Willkommen zu Hause in Rümlang. (Foto: Alice Britschgi)

Zweites Standbein

Im Gegensatz zu den Stadtzürcher Hotels sieht Simona Maier für das Jet Hotel dennoch eine Zukunft im Longstay-Konzept. Die Nähe zur Stadt, die erschwinglichen Preise: Der Standort sei attraktiv. Problemlos ging man natürlich trotz Longstay nicht durch die Krise. Noch heute seien alle Mitarbeiter:innen zu ungefähr 15 Prozent ihres Pensums in Kurzarbeit, sagt sie. Durch die Langzeitaufenthalter:innen habe man aber niemanden entlassen müssen. Darauf ist Maier stolz. 

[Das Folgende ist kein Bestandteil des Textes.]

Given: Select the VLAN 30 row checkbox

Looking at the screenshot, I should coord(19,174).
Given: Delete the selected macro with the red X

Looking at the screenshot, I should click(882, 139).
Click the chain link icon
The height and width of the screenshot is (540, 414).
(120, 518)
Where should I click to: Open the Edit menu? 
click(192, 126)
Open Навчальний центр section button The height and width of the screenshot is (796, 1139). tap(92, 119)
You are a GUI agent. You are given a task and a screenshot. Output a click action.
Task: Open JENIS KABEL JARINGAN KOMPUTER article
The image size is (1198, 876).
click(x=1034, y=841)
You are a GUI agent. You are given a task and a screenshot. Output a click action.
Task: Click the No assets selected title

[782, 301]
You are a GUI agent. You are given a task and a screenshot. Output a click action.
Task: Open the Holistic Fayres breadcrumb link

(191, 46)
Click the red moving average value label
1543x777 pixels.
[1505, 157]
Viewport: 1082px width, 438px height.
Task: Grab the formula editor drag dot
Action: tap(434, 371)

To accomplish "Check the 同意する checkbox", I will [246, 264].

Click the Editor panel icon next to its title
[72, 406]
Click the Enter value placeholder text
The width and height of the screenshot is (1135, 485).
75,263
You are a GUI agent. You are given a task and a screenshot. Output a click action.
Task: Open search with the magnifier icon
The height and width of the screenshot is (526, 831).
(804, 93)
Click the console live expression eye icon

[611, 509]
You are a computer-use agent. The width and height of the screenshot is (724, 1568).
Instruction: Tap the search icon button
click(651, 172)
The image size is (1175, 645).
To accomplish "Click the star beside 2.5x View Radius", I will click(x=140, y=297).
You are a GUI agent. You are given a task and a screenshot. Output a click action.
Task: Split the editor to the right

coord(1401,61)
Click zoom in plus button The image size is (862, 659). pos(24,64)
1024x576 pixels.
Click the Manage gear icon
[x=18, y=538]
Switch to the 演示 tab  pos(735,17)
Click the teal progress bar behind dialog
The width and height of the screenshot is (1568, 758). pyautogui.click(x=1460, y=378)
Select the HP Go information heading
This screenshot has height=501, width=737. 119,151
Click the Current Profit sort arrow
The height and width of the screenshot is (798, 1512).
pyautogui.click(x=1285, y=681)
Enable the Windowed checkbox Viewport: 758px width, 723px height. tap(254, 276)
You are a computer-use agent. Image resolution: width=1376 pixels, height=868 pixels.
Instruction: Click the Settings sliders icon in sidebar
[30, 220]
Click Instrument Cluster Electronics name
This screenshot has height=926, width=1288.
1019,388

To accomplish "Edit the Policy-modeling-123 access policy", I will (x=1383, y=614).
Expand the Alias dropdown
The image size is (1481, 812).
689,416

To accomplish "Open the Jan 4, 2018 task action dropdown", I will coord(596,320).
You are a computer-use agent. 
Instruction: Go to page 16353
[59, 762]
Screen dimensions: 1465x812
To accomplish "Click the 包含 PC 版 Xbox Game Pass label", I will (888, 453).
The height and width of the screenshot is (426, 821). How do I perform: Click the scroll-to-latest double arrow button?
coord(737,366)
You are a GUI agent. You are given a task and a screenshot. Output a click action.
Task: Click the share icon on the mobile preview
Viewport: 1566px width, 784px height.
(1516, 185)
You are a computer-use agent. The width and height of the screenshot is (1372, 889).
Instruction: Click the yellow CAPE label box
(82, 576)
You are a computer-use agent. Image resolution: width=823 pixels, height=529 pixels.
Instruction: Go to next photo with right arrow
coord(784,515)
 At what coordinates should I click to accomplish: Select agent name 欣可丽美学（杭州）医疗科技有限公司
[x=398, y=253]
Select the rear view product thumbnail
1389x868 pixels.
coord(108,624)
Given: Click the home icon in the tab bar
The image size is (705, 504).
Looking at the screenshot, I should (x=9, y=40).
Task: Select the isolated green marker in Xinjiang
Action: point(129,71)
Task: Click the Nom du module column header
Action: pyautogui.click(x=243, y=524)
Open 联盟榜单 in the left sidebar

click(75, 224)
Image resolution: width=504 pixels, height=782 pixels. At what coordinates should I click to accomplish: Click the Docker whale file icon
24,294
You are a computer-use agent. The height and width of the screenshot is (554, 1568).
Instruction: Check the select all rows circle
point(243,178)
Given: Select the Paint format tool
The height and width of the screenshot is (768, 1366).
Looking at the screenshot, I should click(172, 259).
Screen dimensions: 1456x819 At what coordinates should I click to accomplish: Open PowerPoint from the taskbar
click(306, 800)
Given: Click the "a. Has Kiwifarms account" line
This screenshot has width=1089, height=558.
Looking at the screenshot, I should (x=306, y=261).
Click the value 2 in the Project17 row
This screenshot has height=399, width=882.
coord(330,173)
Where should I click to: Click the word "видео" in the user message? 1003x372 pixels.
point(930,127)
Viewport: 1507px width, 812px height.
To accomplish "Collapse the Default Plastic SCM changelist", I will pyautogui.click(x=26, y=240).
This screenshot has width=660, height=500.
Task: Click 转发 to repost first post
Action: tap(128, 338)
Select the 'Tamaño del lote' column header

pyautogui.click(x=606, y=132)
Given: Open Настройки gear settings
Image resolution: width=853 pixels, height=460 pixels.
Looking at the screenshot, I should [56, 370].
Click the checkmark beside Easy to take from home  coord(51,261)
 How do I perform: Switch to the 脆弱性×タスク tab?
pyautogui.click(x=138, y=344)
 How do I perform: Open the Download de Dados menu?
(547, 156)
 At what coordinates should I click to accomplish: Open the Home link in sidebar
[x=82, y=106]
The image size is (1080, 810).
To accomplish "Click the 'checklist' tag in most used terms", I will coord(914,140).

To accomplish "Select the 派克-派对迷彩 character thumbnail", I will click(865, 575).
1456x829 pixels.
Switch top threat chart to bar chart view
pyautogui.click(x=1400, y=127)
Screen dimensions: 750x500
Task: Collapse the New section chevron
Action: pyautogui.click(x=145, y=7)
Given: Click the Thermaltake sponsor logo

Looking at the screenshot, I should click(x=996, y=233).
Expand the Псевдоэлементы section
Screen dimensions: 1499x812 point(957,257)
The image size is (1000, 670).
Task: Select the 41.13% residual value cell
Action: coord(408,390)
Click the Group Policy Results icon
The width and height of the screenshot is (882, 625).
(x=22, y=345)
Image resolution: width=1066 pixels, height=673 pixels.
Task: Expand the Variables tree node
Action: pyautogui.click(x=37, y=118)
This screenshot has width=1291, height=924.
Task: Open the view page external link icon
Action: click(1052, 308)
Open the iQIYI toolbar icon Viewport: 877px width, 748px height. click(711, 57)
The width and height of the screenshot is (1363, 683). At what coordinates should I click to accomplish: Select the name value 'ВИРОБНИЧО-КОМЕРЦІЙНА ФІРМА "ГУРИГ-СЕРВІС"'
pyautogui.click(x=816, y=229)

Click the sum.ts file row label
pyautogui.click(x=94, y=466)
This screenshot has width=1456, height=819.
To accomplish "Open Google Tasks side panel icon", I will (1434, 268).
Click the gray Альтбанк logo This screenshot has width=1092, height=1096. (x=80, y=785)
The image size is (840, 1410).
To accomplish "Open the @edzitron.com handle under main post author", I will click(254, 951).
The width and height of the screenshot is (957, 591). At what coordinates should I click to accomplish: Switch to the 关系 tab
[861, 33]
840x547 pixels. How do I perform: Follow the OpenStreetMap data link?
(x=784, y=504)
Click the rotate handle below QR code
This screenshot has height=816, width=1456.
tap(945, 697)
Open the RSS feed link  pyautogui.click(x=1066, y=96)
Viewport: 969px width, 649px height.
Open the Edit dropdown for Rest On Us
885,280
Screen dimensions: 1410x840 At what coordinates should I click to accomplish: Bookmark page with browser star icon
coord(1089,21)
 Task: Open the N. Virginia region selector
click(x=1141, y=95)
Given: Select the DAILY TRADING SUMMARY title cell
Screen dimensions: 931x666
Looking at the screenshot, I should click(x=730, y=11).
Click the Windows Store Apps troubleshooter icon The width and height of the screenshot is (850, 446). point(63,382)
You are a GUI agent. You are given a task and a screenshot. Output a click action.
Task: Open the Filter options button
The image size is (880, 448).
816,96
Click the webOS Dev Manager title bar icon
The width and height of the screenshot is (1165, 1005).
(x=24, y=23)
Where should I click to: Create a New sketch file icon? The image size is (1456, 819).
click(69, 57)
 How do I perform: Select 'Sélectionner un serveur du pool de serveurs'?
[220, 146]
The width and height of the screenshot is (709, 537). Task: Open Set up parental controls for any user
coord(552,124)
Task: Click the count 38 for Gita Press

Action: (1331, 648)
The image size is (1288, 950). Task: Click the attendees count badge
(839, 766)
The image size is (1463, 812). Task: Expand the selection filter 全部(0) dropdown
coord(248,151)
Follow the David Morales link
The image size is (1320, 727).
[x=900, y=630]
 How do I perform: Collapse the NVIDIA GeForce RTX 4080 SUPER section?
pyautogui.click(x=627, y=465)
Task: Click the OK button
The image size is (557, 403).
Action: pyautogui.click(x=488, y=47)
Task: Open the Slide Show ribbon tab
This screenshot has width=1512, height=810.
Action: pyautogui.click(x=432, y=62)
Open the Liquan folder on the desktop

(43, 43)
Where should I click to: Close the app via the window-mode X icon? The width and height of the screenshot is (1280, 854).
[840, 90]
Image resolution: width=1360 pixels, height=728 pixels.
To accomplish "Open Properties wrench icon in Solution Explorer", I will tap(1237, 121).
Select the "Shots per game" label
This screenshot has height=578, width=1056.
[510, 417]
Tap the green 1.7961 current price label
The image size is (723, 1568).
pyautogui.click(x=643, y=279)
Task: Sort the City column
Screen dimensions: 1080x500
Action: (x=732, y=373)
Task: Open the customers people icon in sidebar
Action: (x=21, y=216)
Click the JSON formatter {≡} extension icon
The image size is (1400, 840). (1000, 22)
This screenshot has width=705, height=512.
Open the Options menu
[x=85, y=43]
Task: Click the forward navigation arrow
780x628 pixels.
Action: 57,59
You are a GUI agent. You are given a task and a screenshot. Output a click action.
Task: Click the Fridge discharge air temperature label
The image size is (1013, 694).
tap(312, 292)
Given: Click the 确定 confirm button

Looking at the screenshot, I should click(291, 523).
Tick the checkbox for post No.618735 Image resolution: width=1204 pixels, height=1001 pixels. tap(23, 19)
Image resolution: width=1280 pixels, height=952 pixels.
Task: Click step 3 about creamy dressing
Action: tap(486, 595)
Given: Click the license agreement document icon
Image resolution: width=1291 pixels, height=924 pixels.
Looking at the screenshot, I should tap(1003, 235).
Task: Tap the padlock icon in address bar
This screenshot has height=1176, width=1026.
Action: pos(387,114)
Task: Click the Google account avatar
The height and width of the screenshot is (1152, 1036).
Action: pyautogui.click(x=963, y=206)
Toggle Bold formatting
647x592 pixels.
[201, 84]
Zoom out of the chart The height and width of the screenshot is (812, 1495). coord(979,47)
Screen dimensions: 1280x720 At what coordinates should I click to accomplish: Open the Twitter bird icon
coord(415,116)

Auch nach der Pandemie sollen die Langzeitgäste bleiben. Der Anbau, der schon lange in Planung war, wurde kurzerhand in einen Komplex mit zwölf Studios für Dauergäste umkonzipiert. Ab März diesen Jahres soll das Hotel so auf zwei räumlich getrennten Standbeinen stehen: die frischgebackenen Rümlanger:innen im neuen, die Jetsetter:innen im alten Bau. Denn nur auf Langzeitgäste zu setzen, das macht auch für das Jet Hotel keinen Sinn. Neben den guten Gründen für einen Langzeitaufenthalt in Rümlang scheint es nämlich tatsächlich genauso gute zu geben, um wieder zu gehen.